Discussion in 'Anything goes' started by poindexter, Oct 24, 2007.

  1. And they're right.
     
  2. EStreetJoe

    EStreetJoe Well-Known Member

    I agree that too much teaching is being geared towards the standardized tests, which are being used as benchmarks to determine state aid, how well a district is actually doing, whether a kid can graduate high school or middle school, etc.
    One trick they like to use to teach to the standardized test is to estimate the math answer. If you can't do it quickly enough to find the exact answer, estimate the answer and then choose the answer closest to your estimate and there's a good chance you'll be right.
    What schools need to do is put the focus back on teaching the basics and life skills instead of gearing everything toward the tests.
     
  3. Pete Incaviglia

    Pete Incaviglia Active Member

    I waded through some of the posts, but has it been mentioned that parents probably don't spend as much time with their kids as they once did. I'm not talking watching TV or playing catch, but one of my two parents would ALWAYS do dishes, clean the kitchen, make chit chat or simply read beside while I did my homework at the kitchen table. THAT made/makes a HUGE difference.
     
  4. zeke12

    zeke12 Guest

    Teaching kids to estimate math answers is a FANTASTIC idea.

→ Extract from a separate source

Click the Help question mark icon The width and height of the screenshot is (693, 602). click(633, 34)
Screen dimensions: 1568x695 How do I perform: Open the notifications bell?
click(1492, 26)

    It requires that you understand how to solve the problem. So much math today is done with calculator/graphing calculator/computer that kids learn virtually nothing.

    Now, marking a kid off for doing to problem correctly might seem harsh, but it's one way to make sure kids don't just do everything on the computer or copy off the smart kids.
     
  5. BitterYoungMatador2

    BitterYoungMatador2 Well-Known Member

    And who raises these younger generations? Could it be...the older generations?
     
  6. MacDaddy

    MacDaddy Active Member

    I used to teach at the high school level, and feel very strongly that one of the factors that makes public education so difficult is that we try to educate everybody. The way the system works now is based around the idea of getting everyone through to a high school diploma, which is a disservice to both those who struggle and those who are brilliant -- you end up spending a lot of time trying to teach things to students who have absolutely no desire to be taught, while the smarter students are bored out of their mind.

    I'm not advocating that only the best of the best are allowed to stay in schools; that would be ridiculous. But I'd estimate that somewhere between 20 and 30 percent of the students I had were wasting their time in high school. So why should we try to keep them there when they'd be served better elsewhere, and the rest of the student population would be served better by having them gone?

    There are, of course, many other factors at play -- rubber-stamping students to the next grade instead of making sure they're ready for the next grade, parents who are either too involved or not involved enough, school boards not willing to back challenging academic standards, legislatures that pass unworkable regulations, etc.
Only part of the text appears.